Closed countvajhula closed 10 months ago
The problem occurs because of an interaction between the way that the tests are written and the fact that we made the nonterminal
syntax property non-preserved.
When applying a syntax property with syntax-property
, there's an optional third argument that indicates whether the property should be preserved in serialized syntax, i.e. when a compiled file is written out by raco make or racket -y.
If a syntax property is really only needed temporarily for compilation, making it non-preserved can avoid increasing the size of compiled files. So as of right now we made the nonterminal
property non-preserved.
In the tests as written, phase0-expand-flow
expands the initial syntax at expansion time of the test module, but the remainder of the test (eg. calling deforest-pass
and deforested?
) happens at run-time. That is, this test:
(deforested? (syntax->datum
(deforest-pass
(phase0-expand-flow
#'(>< (~>> (filter odd?) (map sqr)))))))
Expands to something like:
(deforested? (syntax->datum
(deforest-pass
#'(amp
(thread
(#%blanket-template
((#%host-expression filter)
(#%host-expression odd?)
__))
(#%blanket-template
((#%host-expression map)
(#%host-expression sqr)
__)))))))
and then that runs at runtime. The problem is that because the nonterminal
property is not preserved, when running with racket -y
the property is lost after expansion time and is thus missing when running deforest-pass
at runtime.
I suggest instead running the entire compiler pipeline at expansion time, and only returning a boolean to runtime. This makes sure that the compiler runs in the same way it will in a real program---at phase 1, and without any step of serialization between expansion and compilation. Here's a test that works file with both racket
and racket -y
:
#lang racket/base
(require
(for-syntax racket/base racket/string)
qi/flow/core/compiler
qi/flow/core/deforest
;; necessary to recognize and expand core forms correctly
qi/flow/extended/expander
;; necessary to correctly expand the right-threading form
qi/flow/extended/forms
(submod qi/flow/extended/expander invoke)
syntax/macro-testing
rackunit)
(begin-for-syntax
(define (deforested? exp)
(string-contains? (format "~a" exp) "cstream")))
(check-true
(phase1-eval
(deforested? (syntax->datum
(deforest-pass
(expand-flow
#'(>< (~>> (filter odd?) (map sqr)))))))))

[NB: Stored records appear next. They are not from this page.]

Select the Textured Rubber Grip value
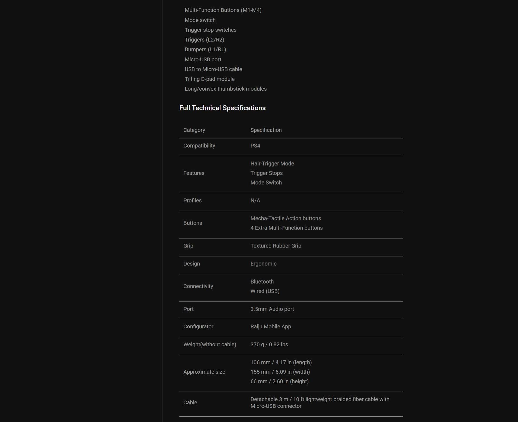The height and width of the screenshot is (422, 518). pyautogui.click(x=276, y=246)
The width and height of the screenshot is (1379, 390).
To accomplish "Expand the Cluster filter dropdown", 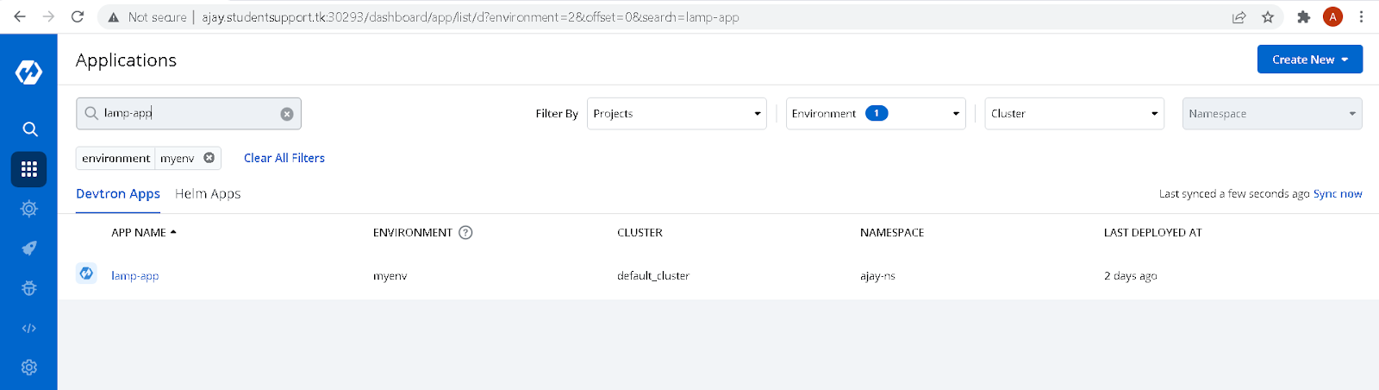I will [1075, 114].
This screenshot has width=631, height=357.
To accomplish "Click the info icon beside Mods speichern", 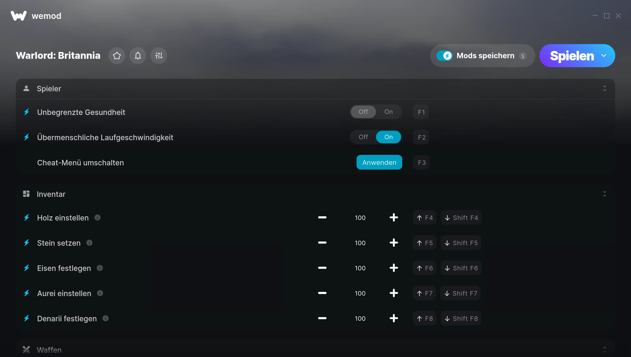I will (x=523, y=56).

@michaelballantyne Ok, thanks for the explanation! That definitely helps to understand what's going on. I'll have to think about how to refactor the tests to do the checks in phase 1, and I think if I can get this test to pass, that should help reveal how to address the original problem with the long-functional-pipeline
benchmark.
I've fixed that specific test to run in phase 1, verified that it is capable of detecting the failure to propagate nonterminal
across normalization → deforestation, and then added the fix, which was to simply attach the property to the top level flow expression that is being compiled.
I'm assuming that:
nonterminal
property after normalization, without first checking whether the expansion had that property attached to begin with.find-and-map
constructs transformed syntax using datum->syntax
, passing the input syntax for the srcloc
and prop
arguments (thanks @benknoble for reminding me of this!), that every component syntax object that is modified already propagates the nonterminal
property, so that it's only the toplevel expression that a priori doesn't propagate the property (which it now does).Does that sound right?
One general impression is that although the addition of the syntax property appeared a simple solution at first, it does make things a bit harder to reason about. We should revisit this at some point (after the release 😄)
Now I need to push the remaining tests into phase 1, and I think the PR should be ready at that point.
One "Interesting" thing @dzoep : long-functional-pipeline
now does get deforested (yay!), but it's only about 1.5x faster than Racket, when I think we are expecting about length-of-the-pipeline times faster, in this case 6-7, depending on whether values
is normalized away by Racket as we do it).
- Since
find-and-map
constructs transformed syntax usingdatum->syntax
, passing the input syntax for thesrcloc
andprop
arguments (thanks @benknoble for reminding me of this!), that every component syntax object that is modified already propagates thenonterminal
property, so that it's only the toplevel expression that a priori doesn't propagate the property (which it now does).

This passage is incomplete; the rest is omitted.